How indemnity clauses, hold harmless agreements, and insurance requirements in Indian commercial contracts interact with actual coverage.

Tarun Kumar Singh
Tarun Kumar SinghStrategic Risk & Compliance SpecialistAIII · CRICP · CIAFP
7 min read
contractual-risk-transferindemnity-clausecommercial-contractsliability-insuranceindia

Last reviewed: April 2026

What Is Contractual Risk Transfer and Why Does It Matter in India

Contractual risk transfer is the mechanism by which one party in a commercial agreement shifts the financial burden of specified losses to another party through indemnity clauses, hold harmless agreements, and mandatory insurance requirements. In India, this practice is governed by the Indian Contract Act, 1872, particularly Sections 124 and 125, which define contracts of indemnity and the rights of the indemnity holder. While global commerce has long standardised these mechanisms, Indian businesses have historically relied on informal arrangements and relationship-based assurances, exposing themselves to substantial uninsured liabilities when disputes arise. The absence of structured risk allocation in contracts has led to protracted litigation in Indian courts, with parties disputing liability that should have been clearly assigned at the contracting stage.

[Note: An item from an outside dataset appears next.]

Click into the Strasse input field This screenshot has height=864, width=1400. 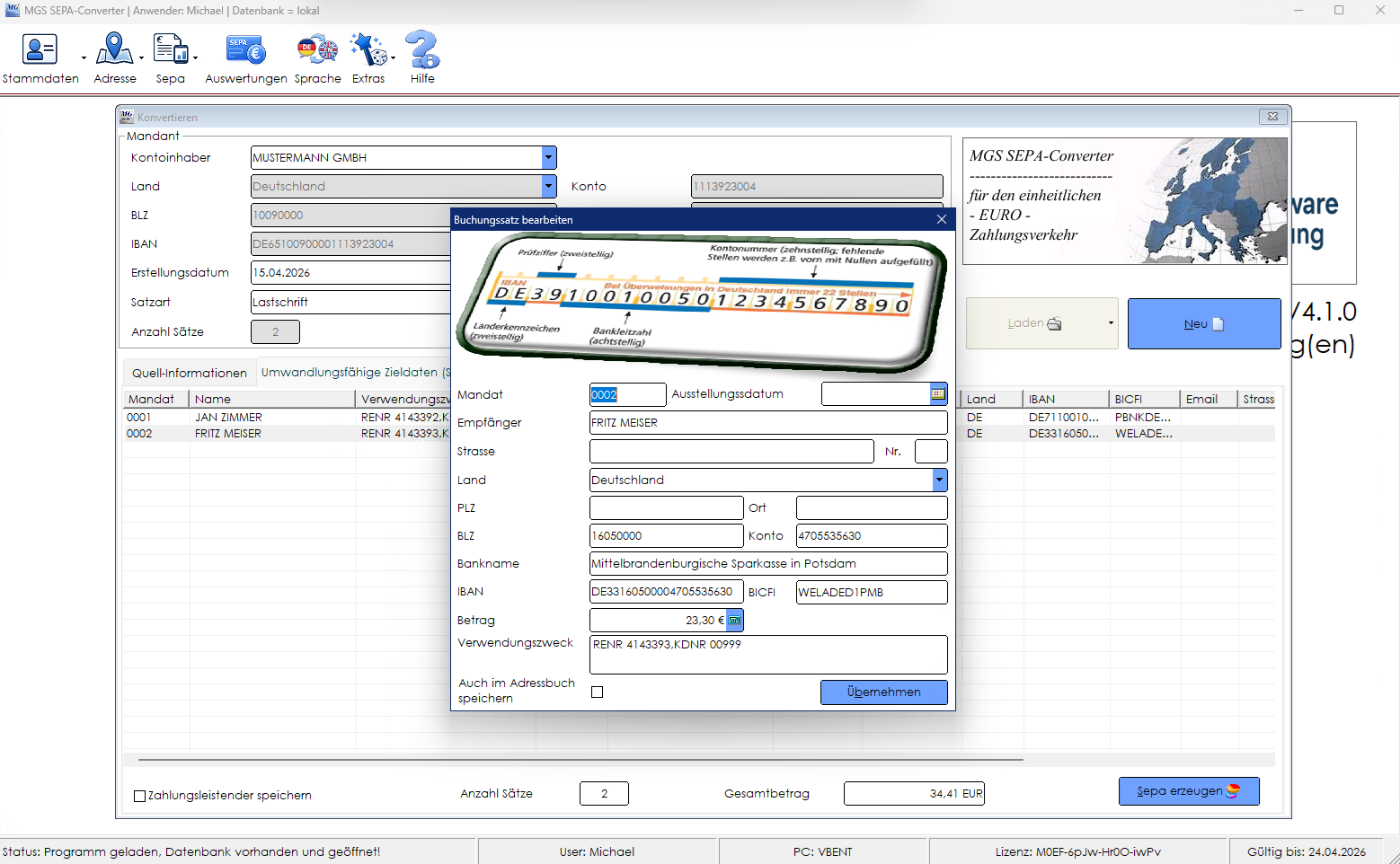pyautogui.click(x=731, y=451)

The importance of contractual risk transfer has grown significantly as Indian companies engage in complex supply chains, joint ventures, and cross-border transactions valued at hundreds of crore. IRDAI's evolving regulatory framework encourages businesses to align contractual obligations with actual insurance coverage, yet a persistent and costly gap remains. A manufacturing company in Pune may sign a contract requiring INR 10 crore in professional liability coverage from its IT vendor, but rarely verifies whether the vendor's policy wording actually responds to the contractual exposure. Similarly, infrastructure developers routinely include insurance clauses in EPC contracts without confirming that the contractor's insurer has approved the relevant endorsements. This disconnect between contractual promises and insurance reality is where Indian businesses face their greatest uninsured risk, often discovered only when a major claim is filed and the insurer declines coverage.

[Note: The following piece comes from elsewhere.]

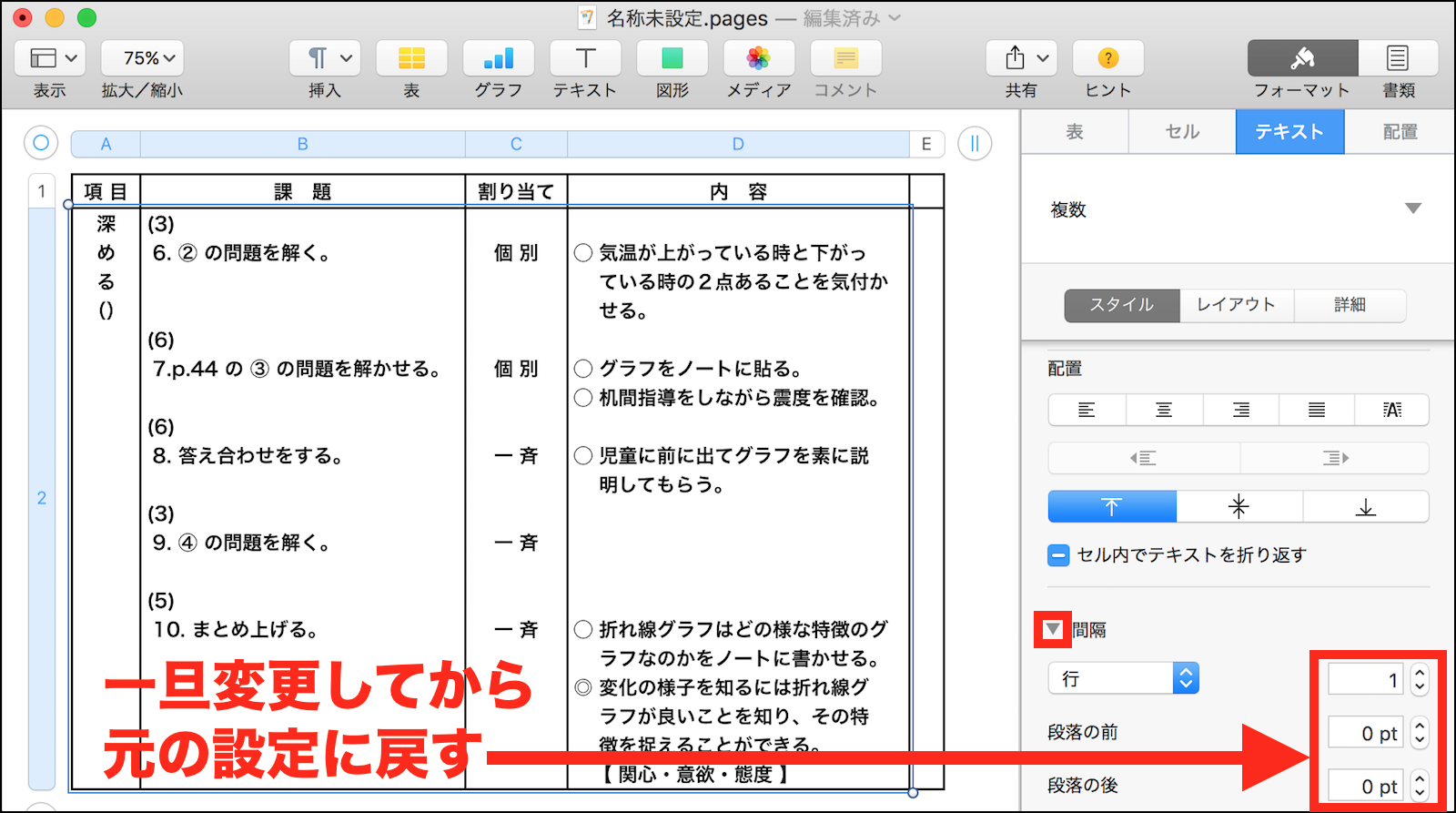Select the justify text alignment button
The height and width of the screenshot is (813, 1456).
(1316, 411)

Indemnity Clauses Under Indian Law: Scope and Enforceability

Under Section 124 of the Indian Contract Act, a contract of indemnity is a promise by one party to save the other from loss caused by the conduct of the promisor or any third party. Indian courts have interpreted this provision more broadly than the statutory language suggests. The Bombay High Court in Gajanan Moreshwar v. Moreshwar Madan (AIR 1942 Bom 302) established that indemnity rights can arise even before actual loss is incurred, allowing the indemnified party to compel payment as soon as liability becomes absolute. This interpretation gives indemnity clauses in commercial contracts significant teeth under Indian law. Subsequent decisions, including by the Delhi and Madras High Courts, have reinforced this position in the context of construction disputes and IT services agreements, confirming that the indemnified party need not wait until final adjudication of a third-party claim before invoking the indemnity.

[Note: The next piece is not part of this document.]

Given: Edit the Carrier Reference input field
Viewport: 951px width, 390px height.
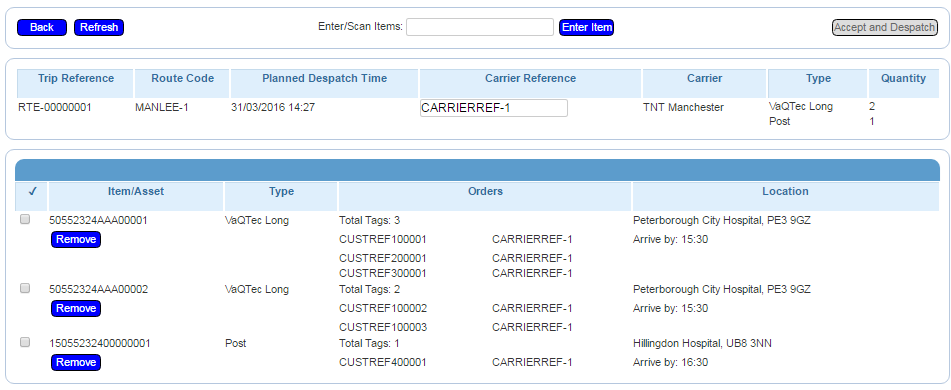Looking at the screenshot, I should 494,108.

However, enforceability has important limits. Indian courts will not enforce indemnity clauses that are unconscionable, violate public policy under Section 23 of the Contract Act, or attempt to indemnify against wilful misconduct or fraud. Broadly worded indemnity clauses, the kind often imported verbatim from American or English contract templates without adaptation to Indian jurisprudence, may be read down by Indian courts to cover only direct losses. Consequential loss indemnities require express and specific drafting to be enforceable. Businesses drafting contracts for Indian counterparties must ensure indemnity clauses are specific about the risks being transferred, reasonable in scope relative to the contract value, and backed by a credible financial capacity or insurance programme to honour the indemnity obligation when it is triggered.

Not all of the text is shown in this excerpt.